La situation internationale au moment de la dernière appréciation de la situation de l’année avait radicalement changé par rapport à l’examen de septembre. La crise financière s’était finalement propagée au reste de l’économie et les pays avancés étaient tous entrés presque simultanément en récession. De plus, avec la baisse de la demande mondiale, les prix du pétrole, des matières premières et des denrées alimentaires s’étaient effondrés. Il en résultait une nouvelle détérioration des perspectives de croissance aux Etats-Unis et en Europe.
La Banque nationale a alors prévu que l’économie suisse serait affectée de plein fouet par ces évolutions. Pour les trimestres à venir, toutes les composantes de la demande, à l’exception de la consommation, devaient reculer. L’effondrement de la demande étrangère devait se répercuter sur les exportations suisses, notamment celles de biens d’équipement. En outre, les investissements devaient être la composante de la demande à se replier le plus fortement. Par contre, la consommation devait continuer de progresser, mais à un rythme plus faible, soutenue notamment par la baisse de l’inflation.
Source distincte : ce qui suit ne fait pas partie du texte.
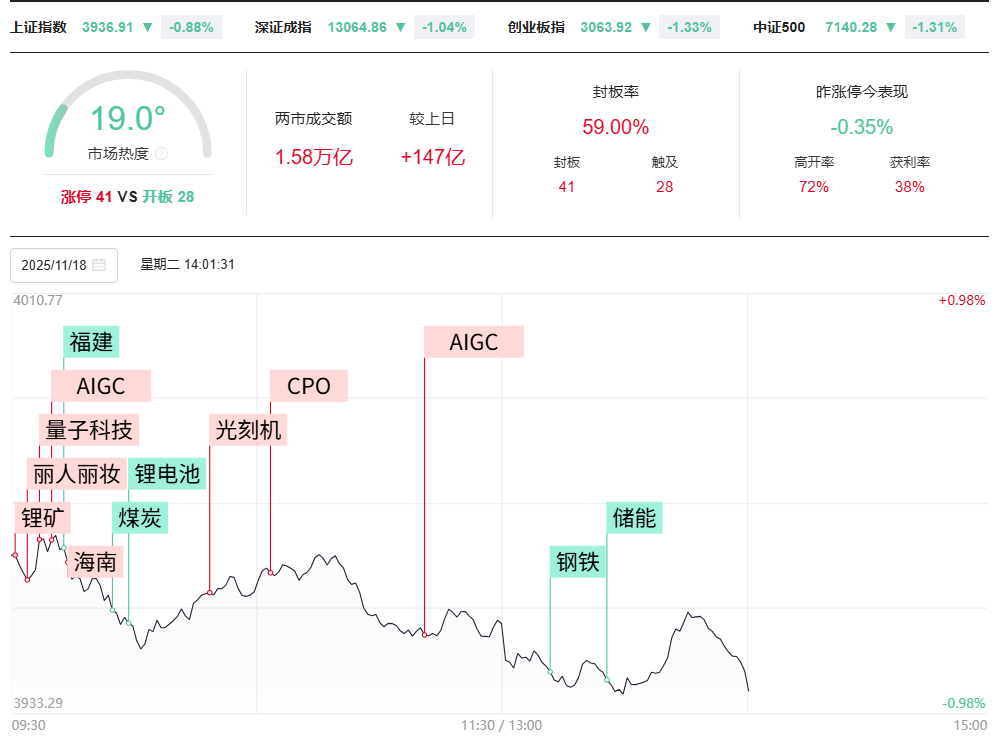The image size is (1003, 745).
Task: Select the 锂矿 sector marker label
Action: pos(44,518)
La Banque nationale a ainsi anticipé une croissance du PIB pour 2009 située entre –0,5% et –1%.
En ce qui concerne les crédits hypothécaires, leur taux de croissance se maintenait à un niveau comparable à celui de l’examen précédent. Quant aux autres crédits, la crise financière n’avait, au moment de l’examen, aucune répercussion sur leur octroi. Il n’y avait pas lieu de parler de rationnement du crédit (credit crunch). Dans le sillage de la baisse des taux d’intérêt, la croissance des agrégats monétaires s’était accélérée sans pour autant entraîner une augmentation des risques inflationnistes, la forte demande de liquidités provenant essentiellement de motifs de précaution.
Malgré les trois baisses de taux décidées en octobre et en novembre, les risques inflationnistes s’étaient largement dissipés suite à la dégradation des perspectives conjoncturelles et à la chute du prix du pétrole. Des taux d’inflation négatifs pendant quelques mois de 2009 pouvaient même être envisagés. Dans ce contexte, la Direction générale a décidé, le 11 décembre 2008, d’abaisser une nouvelle fois la marge de fluctuation du Libor de 50 points de base, marge qui est passée ainsi à 0%–1%.
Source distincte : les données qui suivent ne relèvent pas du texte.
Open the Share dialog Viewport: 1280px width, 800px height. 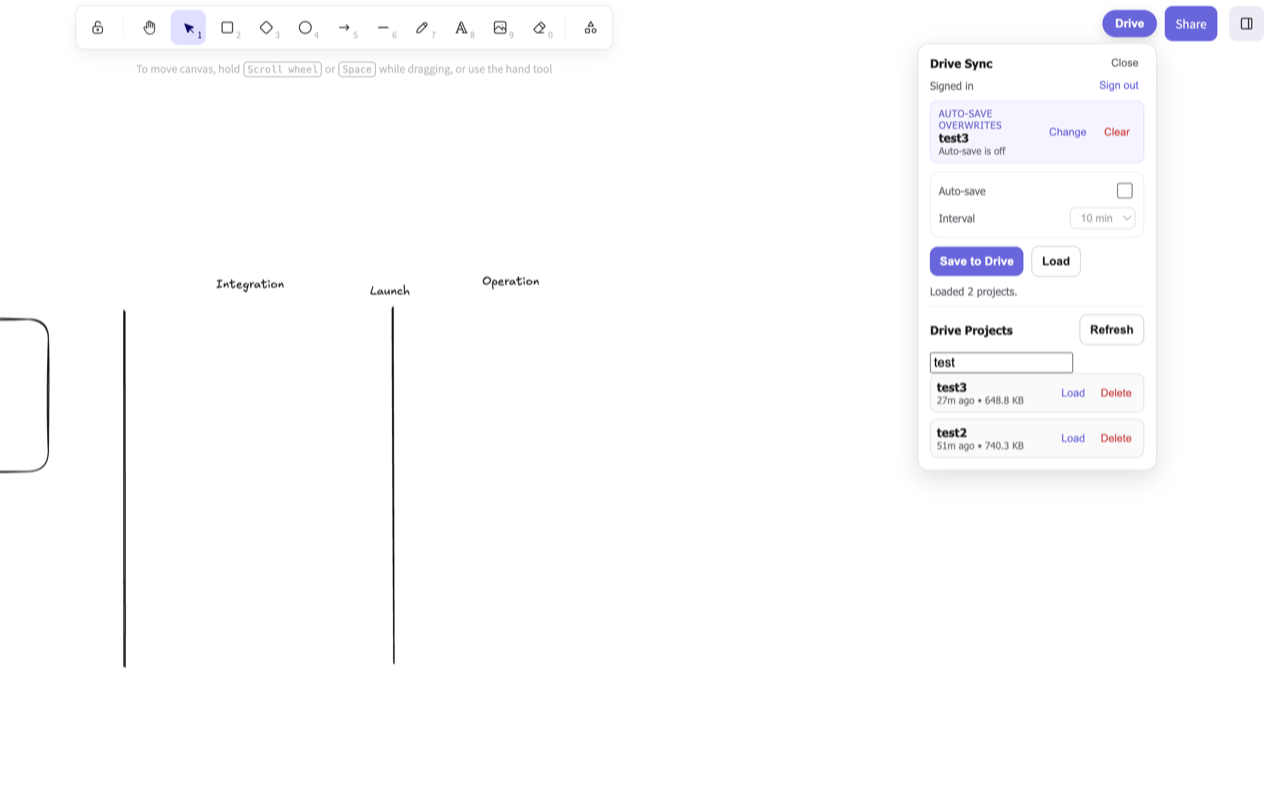pos(1190,24)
La prévision d’inflation publiée au moment de la décision reposait sur un Libor à 0,5%. Elle repassait en dessous de la barre des 2% à partir du quatrième trimestre de 2008. La prévision continuait de reculer jusqu’à la fin de 2010, à l’exception d’une brève hausse au quatrième trimestre de 2009 en raison d’un effet de base provoqué par l’évolution du prix du pétrole. La prévision indiquait que l’inflation se montait à 0,9% pour 2009 et à 0,5% pour 2010. La légère reprise du renchérissement attendu à la fin de la période de prévision s’expliquait par le fait qu’un Libor à 0,5% ne représente pas un niveau d’équilibre garantissant la stabilité des prix à moyen et long terme.